Un soir d’hiver. En plein hiver.

Le contremaître lui a dit à partir de demain, on veut plus te voir.

– Tu vas recevoir une lettre…

Il n’a pas compris. C’est une fois chez lui qu’il a réalisé qu’il n’avait plus rien. Une fois la lettre entre ses mains. Dans la misère. À Kinshasa il était quelqu’un, l’équivalent de Franco, du docteur Nico, du grand Kalle. Pourtant, comme ici, il était un étranger, un chef d’orchestre de Bamako. À Kinshasa, avec sa guitare, il était quelqu’un. Des gens venaient de toute l’Afrique danser avec lui. Un gars qui jouait avec Sam Mangwana. Avec Wendo Kolosoy. Jeannot Bombenga. Le Trio Madjesi. À Kinshasa, en compagnie de Joseph, se déhancher signifiait quelque chose.

Depuis qu’il était en Europe, on lui crachait dessus. Personne ne l’avait averti que le voyage à Bruxelles était une erreur.

Depuis qu’il est en Europe, il n’est plus un musicien.

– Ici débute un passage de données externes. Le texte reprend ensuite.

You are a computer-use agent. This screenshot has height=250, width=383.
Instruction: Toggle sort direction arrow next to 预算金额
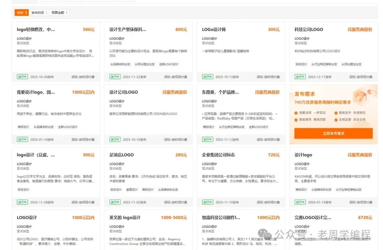(67, 12)
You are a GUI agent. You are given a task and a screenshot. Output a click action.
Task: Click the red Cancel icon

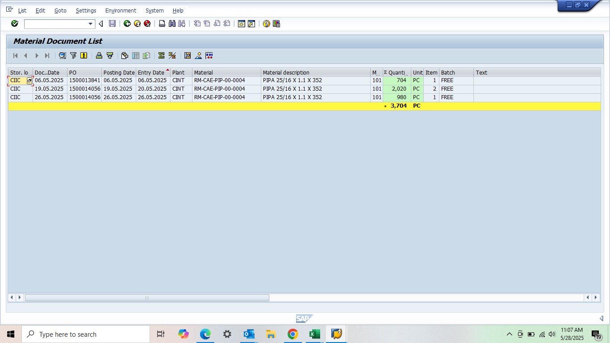pyautogui.click(x=147, y=24)
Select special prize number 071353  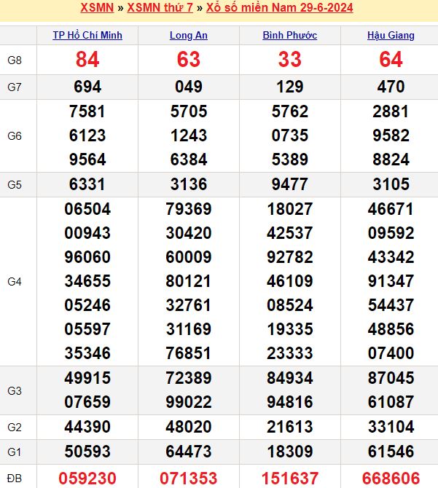tap(188, 478)
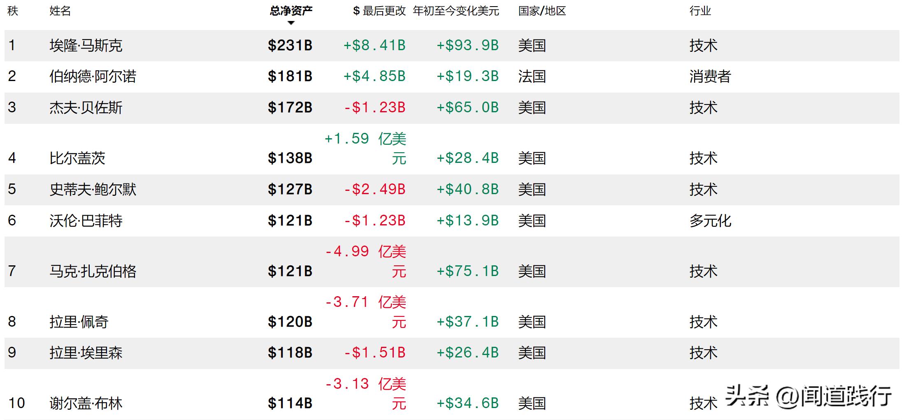Click the 姓名 column header

tap(60, 11)
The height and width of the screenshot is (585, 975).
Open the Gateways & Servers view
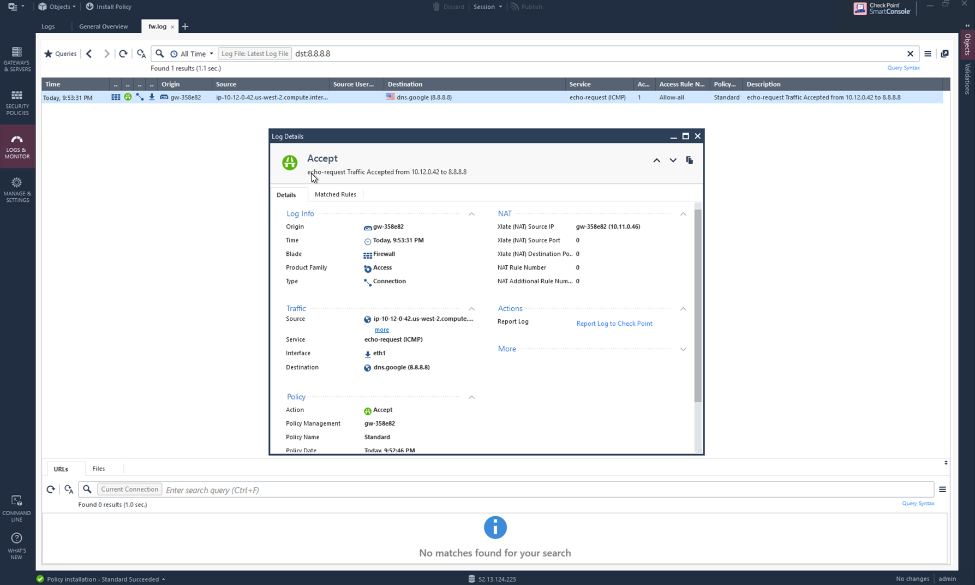click(x=17, y=58)
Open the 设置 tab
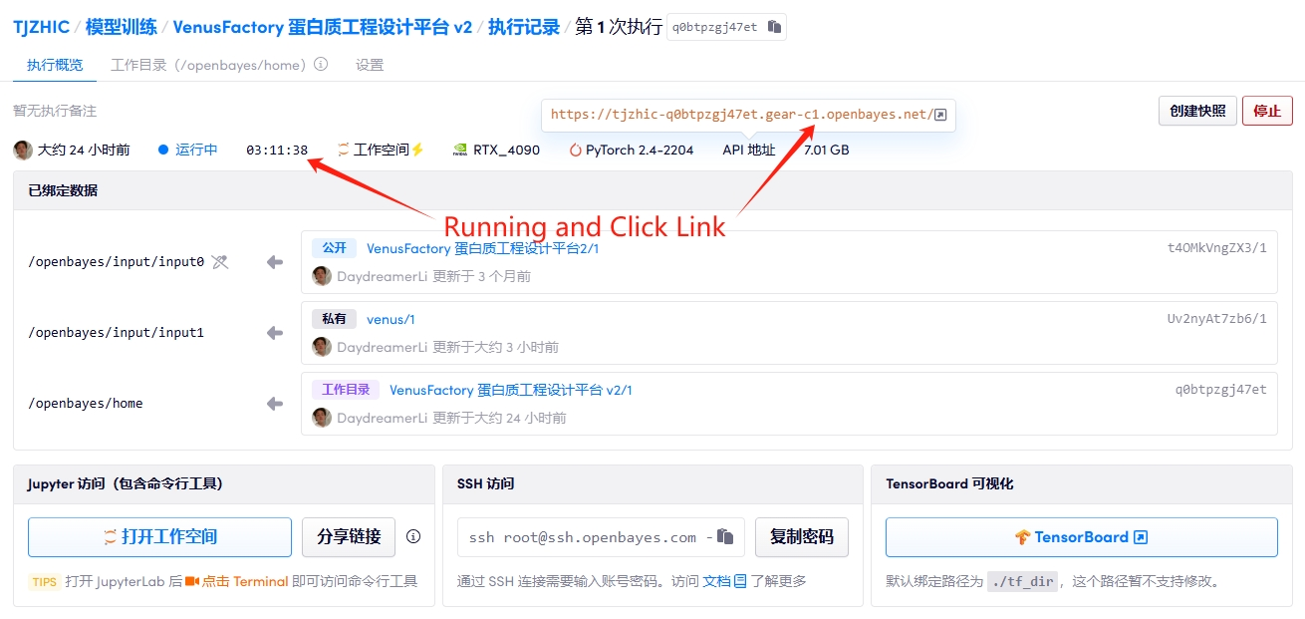Viewport: 1305px width, 619px height. click(370, 65)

Le contremaître affolé, averti par le délégué syndical – le sans papier est là – vient à sa rencontre. Je vais tout prendre alors que je n’ai rien fait. Sous le regard méprisant des ouvrières, minuscule homme potelet, le contremaitre affolé se retrouve impuissant pour l’arrêter. Ses appels à l’aide sont couverts par le bruit des machines.

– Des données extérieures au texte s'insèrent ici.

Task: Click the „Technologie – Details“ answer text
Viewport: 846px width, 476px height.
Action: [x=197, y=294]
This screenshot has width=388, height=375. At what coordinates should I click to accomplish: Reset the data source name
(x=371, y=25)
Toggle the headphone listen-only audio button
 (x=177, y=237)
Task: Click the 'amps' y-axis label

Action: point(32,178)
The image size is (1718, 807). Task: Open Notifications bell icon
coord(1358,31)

Après tout, cherchant à être promu, le contremaître affolé a voulu ce type d’ennui.

– Que veux-tu, Joseph ?

Voir le patron. Lui comprendra. Il sait que depuis qu’il est en France, il est un bon ouvrier.

Le contremaitre rigole. Le patron a disparu. Envolé. Joseph devrait savoir que le directeur sévit ailleurs.

Joseph perd la notion de l’espace, il ne sait plus où se diriger. Les éléments se déchainent contre lui. Dernier sursaut d’énergie. Joseph attrape le cou du contremaitre pour l’étrangler.

Après l’avoir sérieusement amoché et, dans un geste mécanique, sa main serrant sa gorge, plaqué contre le mur le contremaître affolé, Joseph défaille. Ses jambes flanchent d’un coup, comme s’il avait reçu une décharge de Taser. Deux ouvrières, mères de famille d’une quarantaine d’années, bras de chemise relevés, le soutiennent jusqu’au bureau du contremaître.

Le contremaitre souffre d’ecchymoses mais les mères de familles s’en foutent. Faut que le directeur vienne ; appelle le directeur. Le contremaitre ricane. Jamais le directeur ne se déplacera.

– Alors, dis-leur d’envoyer quelqu’un.

En attendant l’arrivée du directeur, ou d’un membre de la direction, le délégué syndical, poussé par les ouvrières furieuses, tente de discuter avec Joseph.

Joseph est en état de choc. Il ne cesse de demander si l’usine est sa maison.

Le délégué syndical téléphone à sa famille, à sa sœur qui immédiatement prévient qu’elle ne pourra pas s’occuper de son frère. Son refus déclenche une violente dispute avec le contremaître et la secrétaire, permettant à Joseph, oublié des autres, de quitter le bureau en catimini pour disparaître de la circulation. Il court se cacher dans une maison abandonnée qu’il a repérée.

On constate sa disparition.

On hésite à le chercher.

Le boulot attend.

On ne fait rien. Mieux vaut pour tout le monde que Joseph soit parti de lui-même.